Wednesday, March 3, 2010

Insuffcient Funds


It was payday today, thank god! My phone ran out of credit the other day and when I tried to send a text to Mrs. Finndego, Vodafone came back and said I had "insuffcient funds" to send this message. All I could think was "if you only knew". As a matter of fact, I don't think I've ever had "suffcient funds". To be honest, I don't think any one has ever had enough. I'm pretty sure Bill Gates wakes up in the morning and checks how Microsoft stock went in the night. Why? He already has a gazillion dollars, why would he care?
I earn enough to say that we are solid "middle class". As a matter of fact, barring the dog and the white picket fence and "the gimp" that we keep in the garage we are middle class personified. Yet, now that Fletcher has started Kindy, talk has turn to Mrs. Finndego going back to work to give us "breathing room". (I don't know what's happening to me, but I can't stop using "quotation marks" tonight). We have no "needs" but "wants"(I can't help myself). We are conservative in spending, don't have any debt (well except for that little mortgage thing) but besides that we live paycheck to paycheck, save when we can, spend when we can afford it. Yet, we still feel the need for more and yet both of us will go to our graves claiming that we are not "consumerists".(Stop me before I quote again!). Sometimes, I wish that I could win the lottery just to show everyone that the money wouldn't change me. I mean I would still hang out with all my old friends. Sting, Beyonce and Bono. I would still find time to come out of my hyperbaric chamber to fly on my private jet to a global warming conference to rail against carbon emissions from the "fat cats" (I didn't need quotations marks there but it had been almost two sentences since that last ones). I would still only drive the Hummer when absolutley necessary, like when I needed cigarettes or something.

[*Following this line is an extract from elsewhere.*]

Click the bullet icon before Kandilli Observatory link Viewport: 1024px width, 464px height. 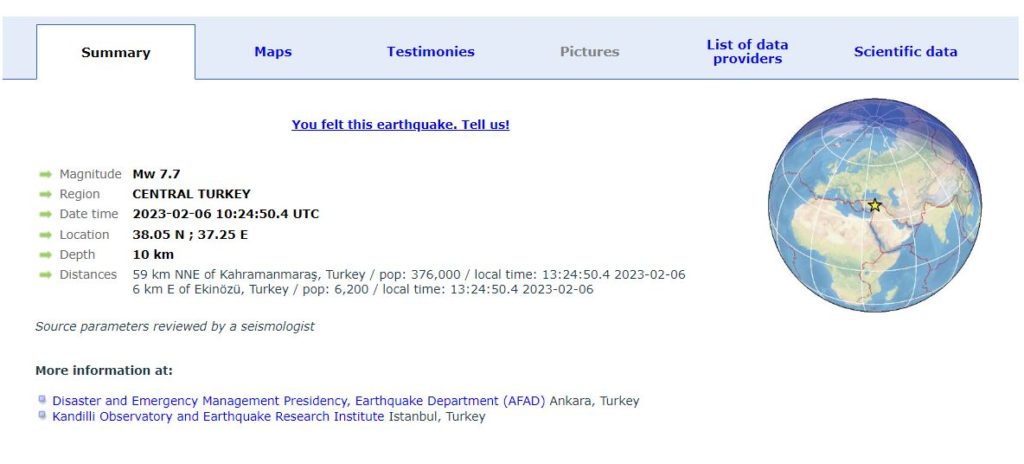coord(42,415)
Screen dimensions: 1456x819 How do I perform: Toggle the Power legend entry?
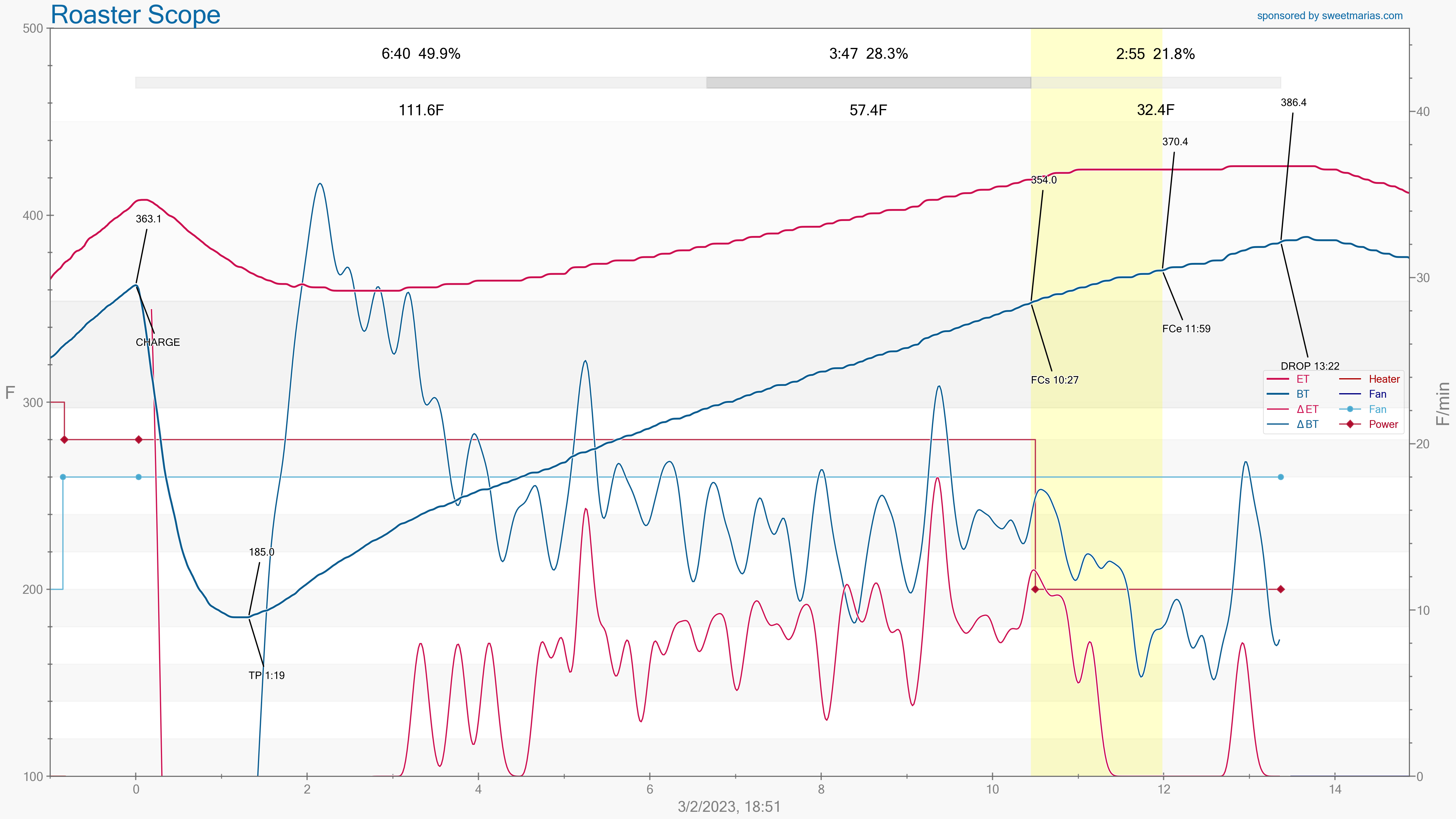(x=1383, y=424)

I saw a list today of 75 albums that I "absolutely" (I'm just messing with your head now) had to have. I could take it or leave it to be honest but I found a few in there that I'd like to give a go. Apparently, "Explosions In the Sky" (not my fault, good grammar requires I use them there) a instrumental band from Texas is so uplifting that anything you do while listening to it becomes more enjoyable. I couldn't think of anything better to have then while reading this post. "Enjoy!"